** Work item **
Everything from the line that contains "You are a computer-use agent." through the final line of the records below should be quoted exactly, except the pictures.

========

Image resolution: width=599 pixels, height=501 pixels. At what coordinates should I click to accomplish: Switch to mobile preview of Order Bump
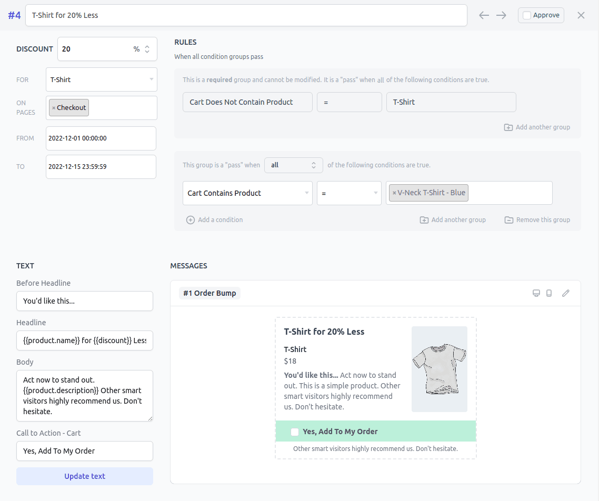point(549,293)
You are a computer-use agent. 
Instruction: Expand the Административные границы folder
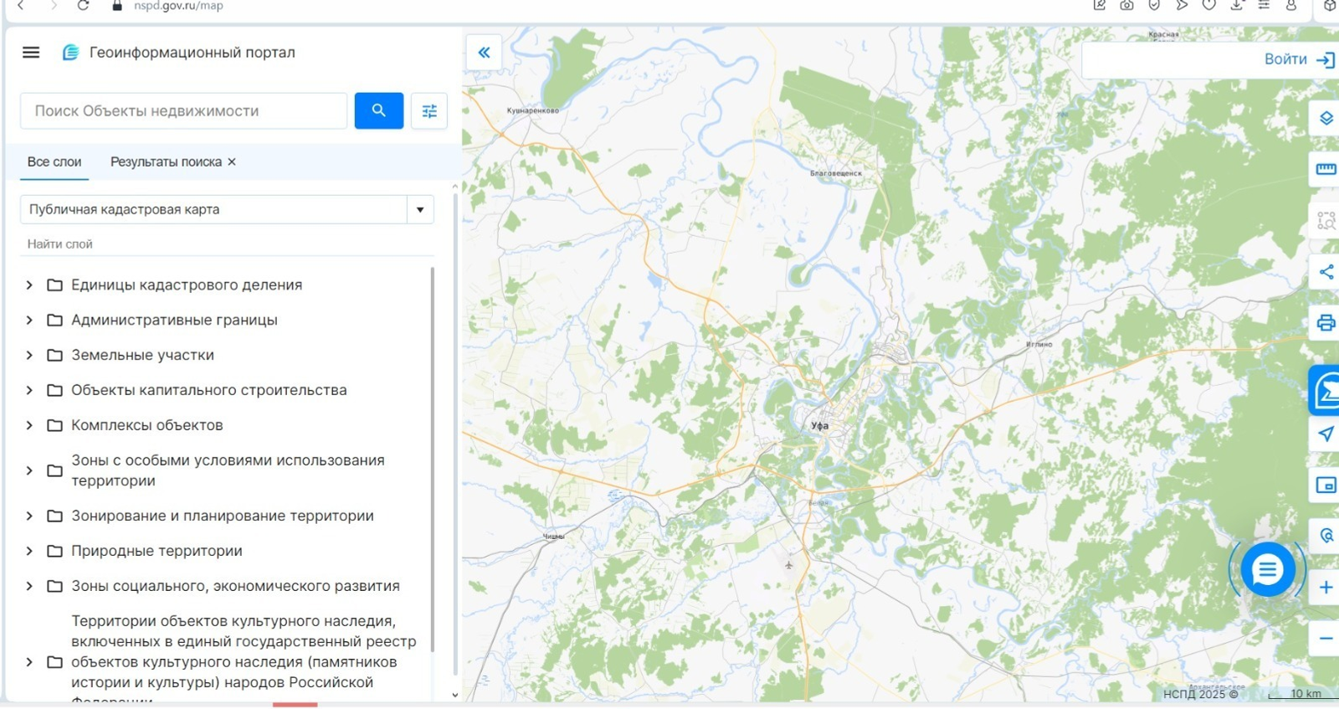(x=29, y=320)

========

** Result below **
You are a computer-use agent. 
Instruction: Expand the Административные границы folder
(x=29, y=320)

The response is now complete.